What to produce -> Copy word for word the lines below, starting with the line that contains "Click the orange Ease of use score badge" and going on through the last line. Leave the pictures out.

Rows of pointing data
· · · · ·

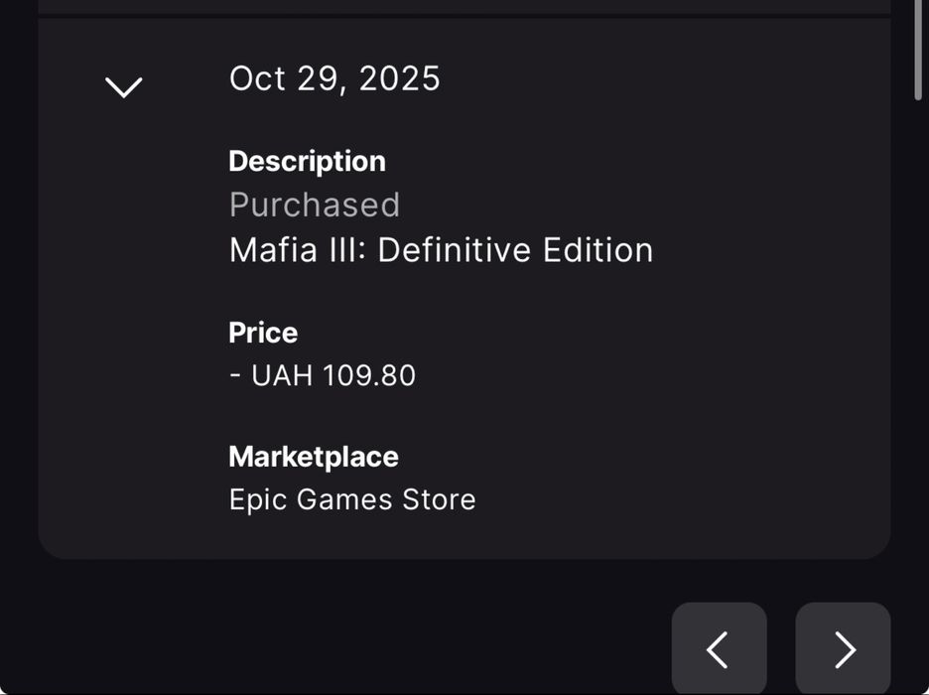929x695 pixels.
Task: Click the UAH currency code
Action: pos(282,375)
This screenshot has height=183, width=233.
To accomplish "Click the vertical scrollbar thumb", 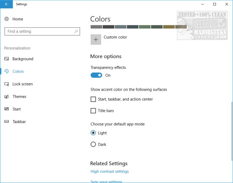I will [x=232, y=131].
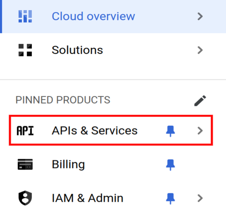Unpin APIs & Services from pinned products
The height and width of the screenshot is (215, 226).
pyautogui.click(x=170, y=131)
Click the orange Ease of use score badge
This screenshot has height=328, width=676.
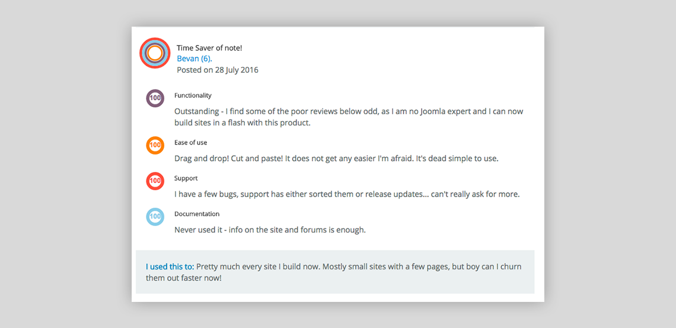(x=155, y=145)
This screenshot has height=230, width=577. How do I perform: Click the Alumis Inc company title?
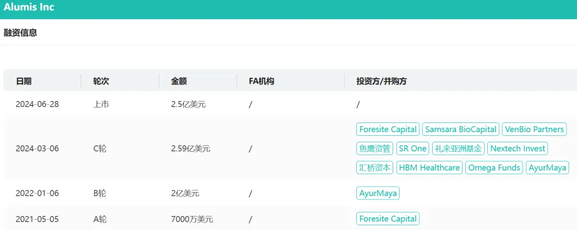(29, 7)

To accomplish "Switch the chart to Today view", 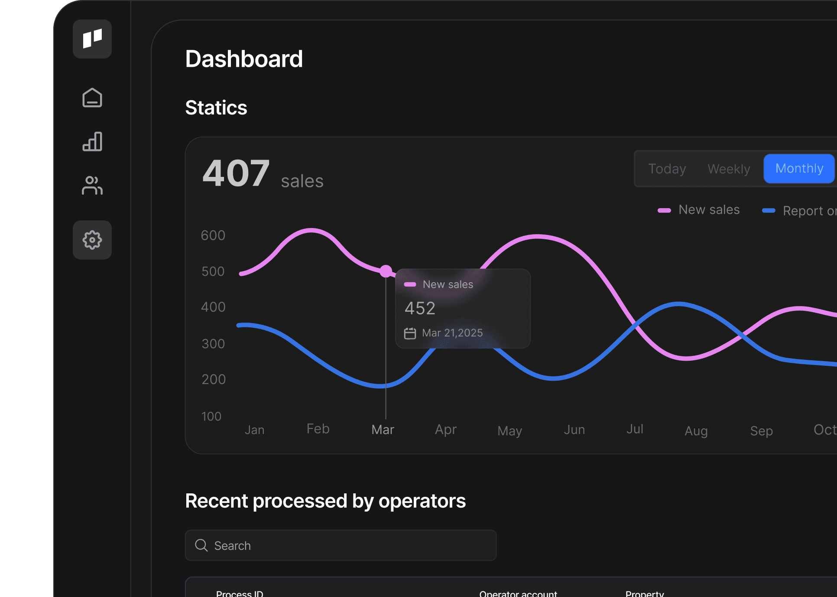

· · · · ·

Task output ->
Click the orange Ease of use score badge
This screenshot has height=328, width=676.
(x=155, y=145)
This screenshot has height=230, width=577. How do I perform: Click the Alumis Inc company title?
(29, 7)

To accomplish "Switch the chart to Today view", 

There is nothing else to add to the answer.